For our industry, the news behind the news is AT&T’s changing relationship with Apple. When iPhone 1.0 was announced last year, a big part of the deal was the unique partnership that Apple crafted with AT&T as exclusive U.S.-based carrier. The phone would be unsubsidized, a departure from the industry norm. In exchange for the right to sell the phone, Apple would get a cut of AT&T’s monthly revenues on the phone, an even further departure.
Industry watchers wondered if AT&T “got got” -- did Steve Jobs put the screws to AT&T and cut for itself a sweetheart deal?
AT&T execs have insisted they were happy with the arrangement and in its last earnings report had nothing but good things to say on the iPhone and data services revenue front.

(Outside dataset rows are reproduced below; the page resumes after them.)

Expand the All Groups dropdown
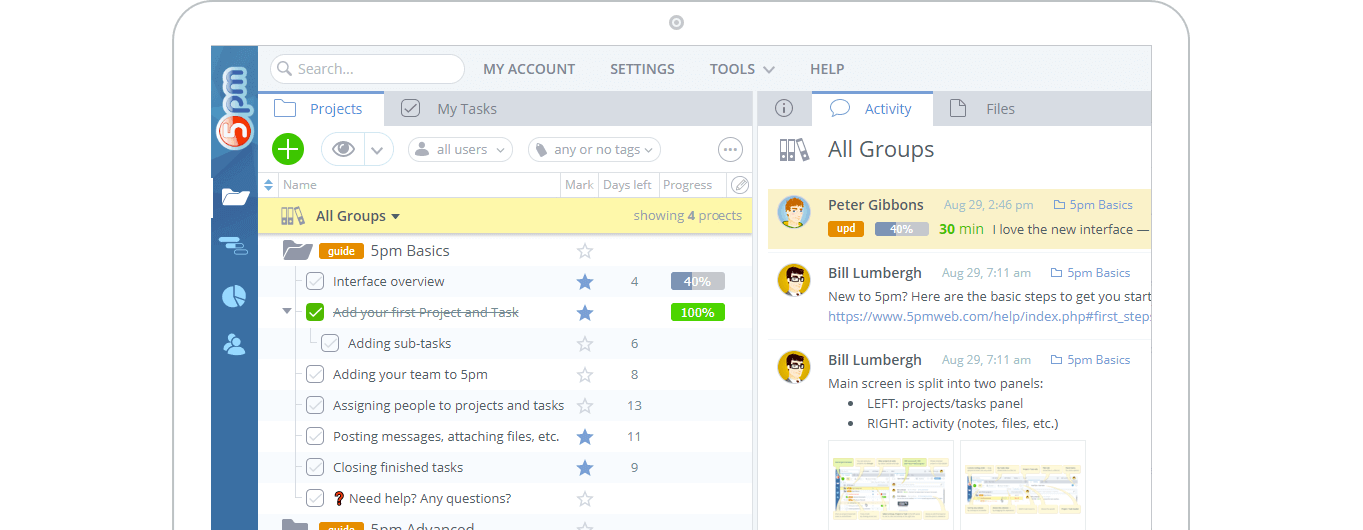pyautogui.click(x=357, y=216)
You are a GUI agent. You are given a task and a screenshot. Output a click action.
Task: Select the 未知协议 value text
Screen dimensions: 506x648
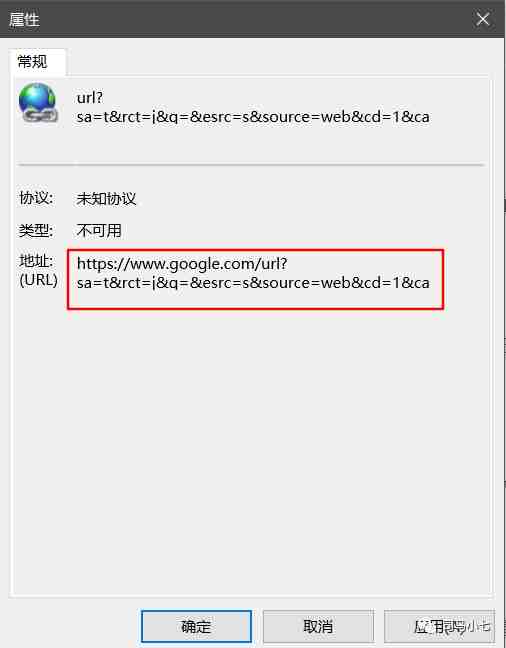(106, 199)
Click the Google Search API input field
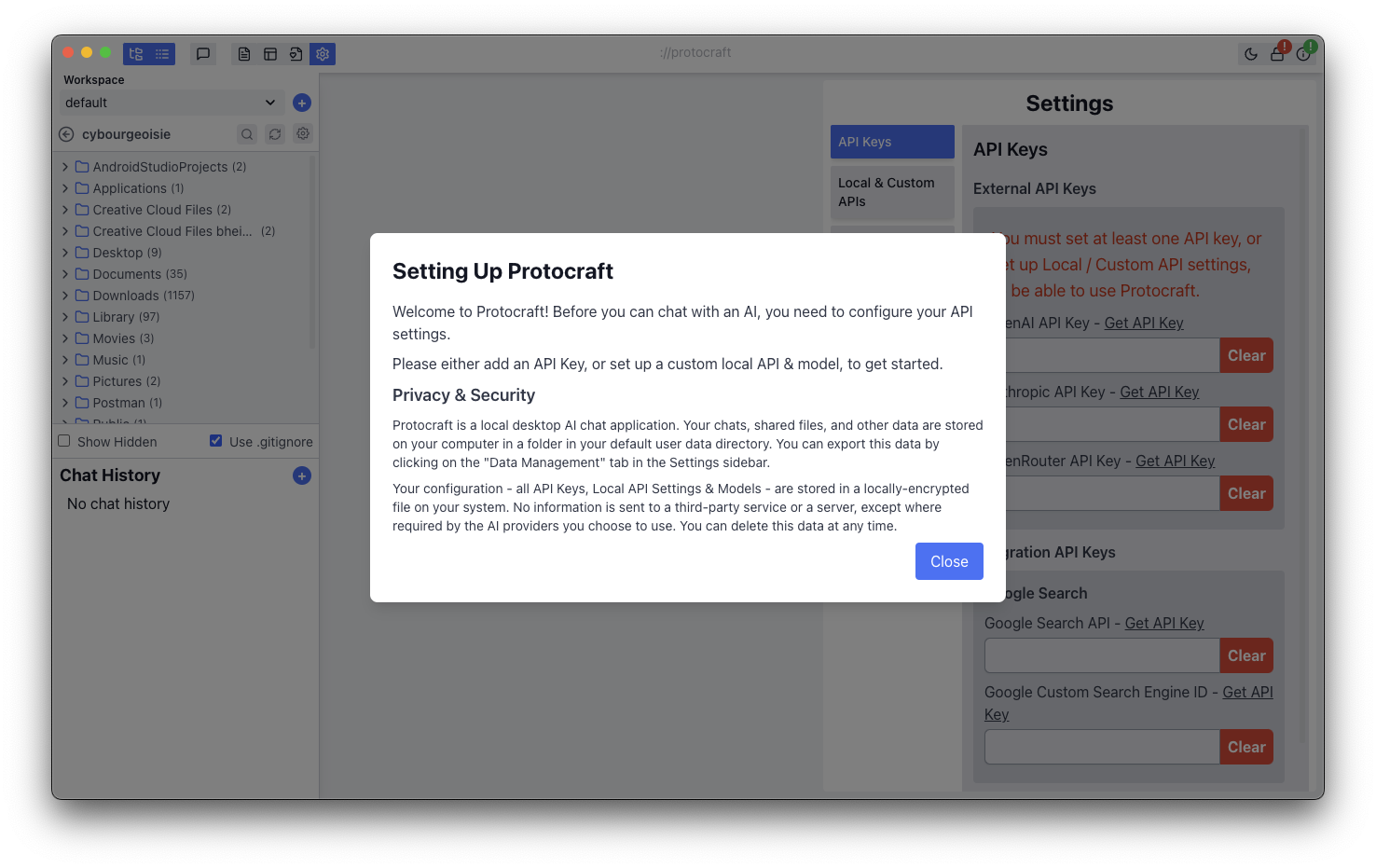 1102,655
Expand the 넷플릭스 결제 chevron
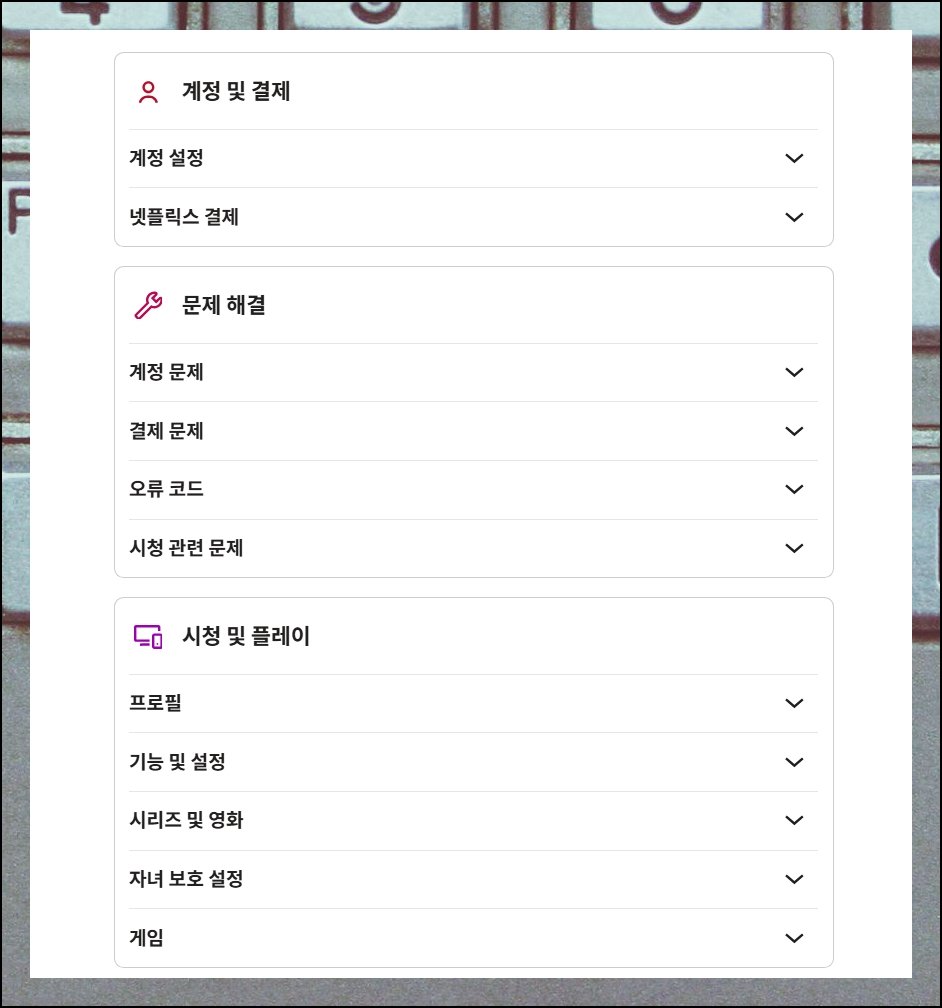Screen dimensions: 942x1008 pos(794,217)
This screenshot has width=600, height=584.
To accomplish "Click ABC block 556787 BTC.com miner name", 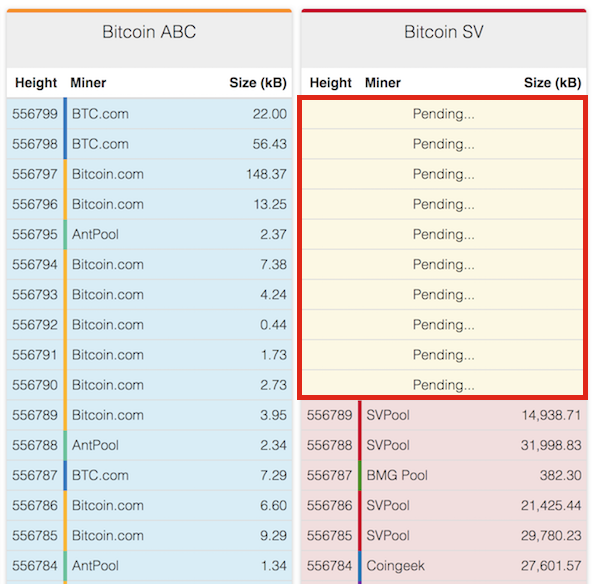I will [x=100, y=475].
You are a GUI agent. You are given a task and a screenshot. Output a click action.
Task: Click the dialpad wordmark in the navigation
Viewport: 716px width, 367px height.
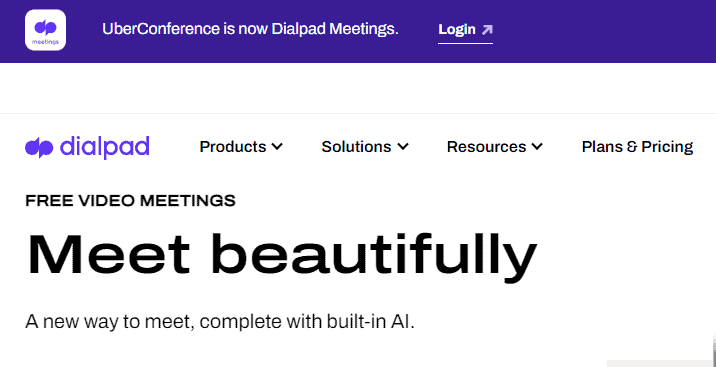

Which makes it all the more interesting that Apple and AT&T changed the terms of their relationship with the iPhone. AT&T is clearly paying a subsidy to Apple for the iPhone, helping to reduce the price to just $199 for the 8GB model (down from $599 for the initial 8GB version a year ago).

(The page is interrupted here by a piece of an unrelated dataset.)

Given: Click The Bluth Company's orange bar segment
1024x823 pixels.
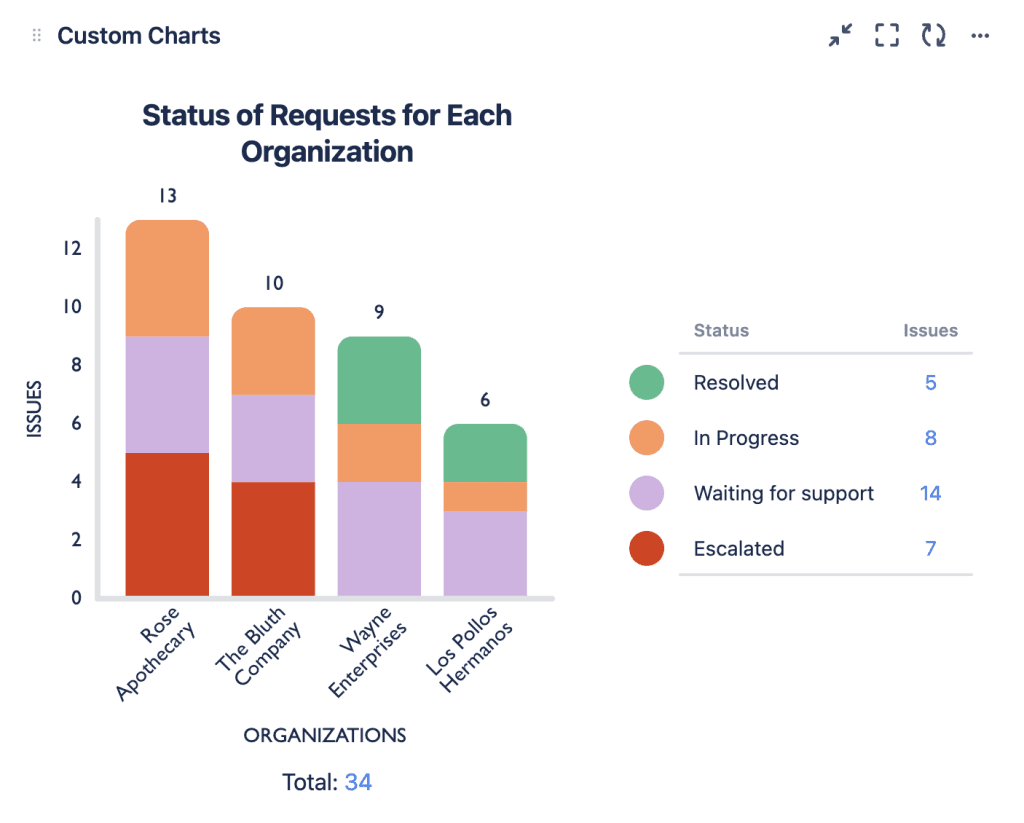Looking at the screenshot, I should tap(273, 351).
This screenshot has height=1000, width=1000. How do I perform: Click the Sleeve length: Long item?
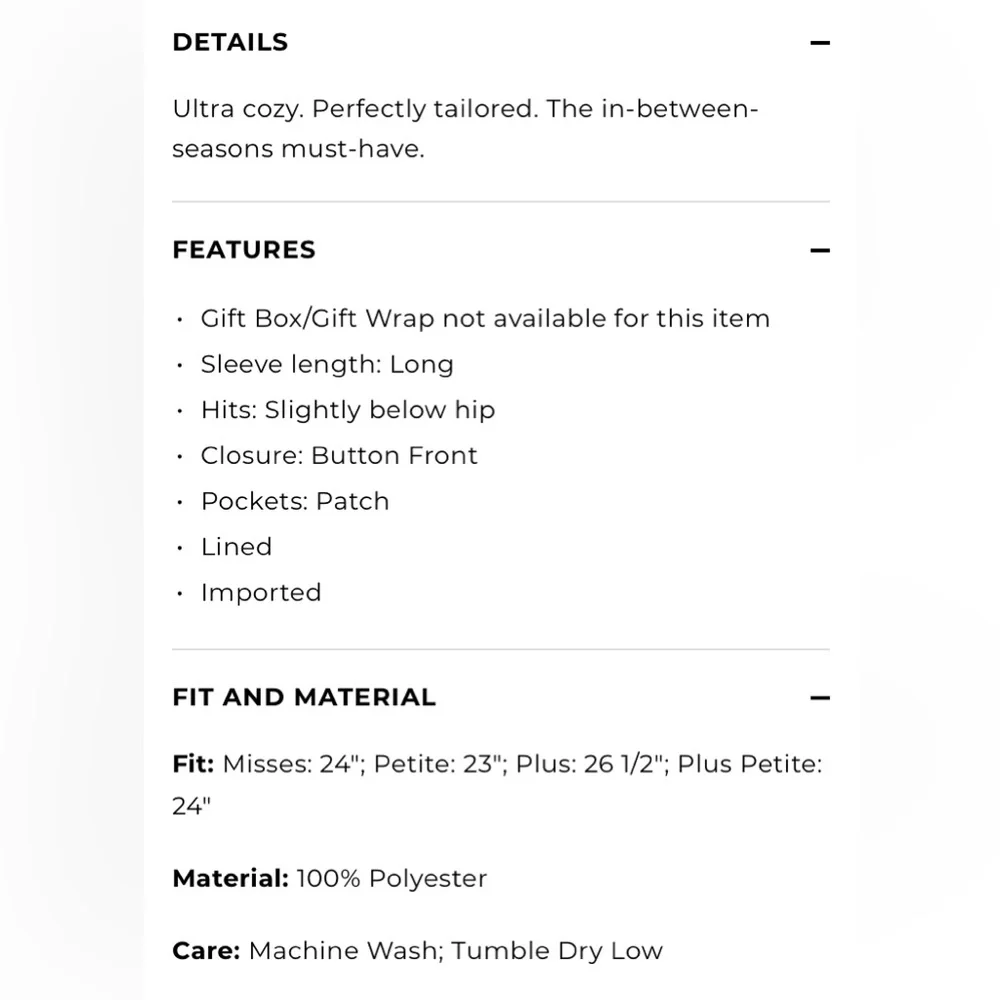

As Bernstein Research’s Craig Moffett’s writes, though, the core issue “is not whether or not AT&T will earn an attractive return from subsidizing the iPhone. The core issue is, instead, the philosophy of subsidies.”
What appears to have happened, especially in a down economy, is the realization that U.S. consumers like cheap phones, or in the case of the iPhone 2.0, relatively cheap phones. For AT&T, the new math looks to mean that if this new arrangement results in * more * iPhones sold, it will do better than its previous revenue-sharing deal. And since it’s hard to imagine the new iPhone not being more popular than the previous version, the deal looks to be a win for the carrier.

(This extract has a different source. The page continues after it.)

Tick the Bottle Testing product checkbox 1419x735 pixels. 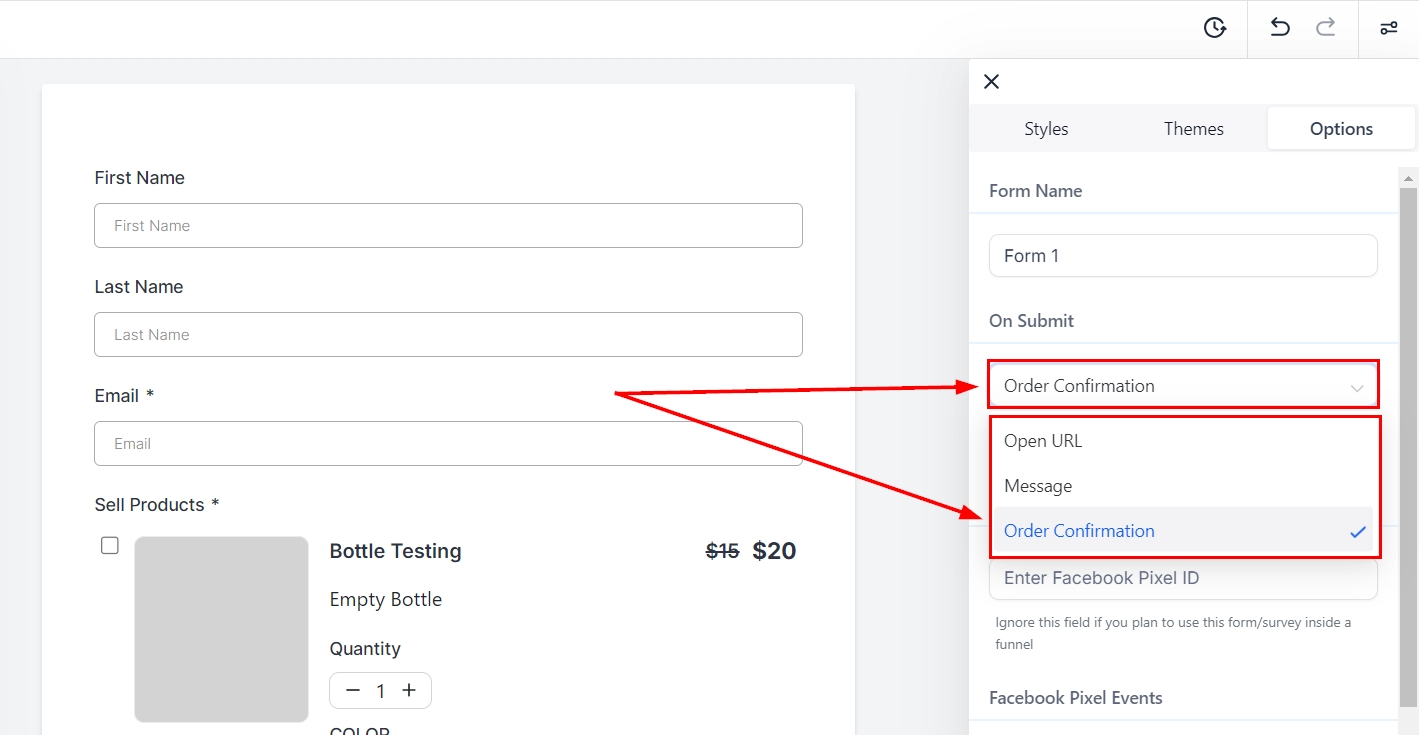[110, 546]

But Bernstein’s Moffett wonders if the win is so clear: “The downside is that we are now right back where we were before, in a world where customers expect carriers to underwrite device costs, and where carriers therefore maintain the high costs of retailing as well as network operations. The first generation iPhone offered promise of a way out, and was an important step towards a next generation (post-saturation) ‘open’ business model. The philosophy of the new iPhone is ‘business as usual.’”
The iPhone is anything but a “business-as-usual” device, so it will be interesting what old-style subsidy models will mean for Apple, AT&T and the future of the wireless industry.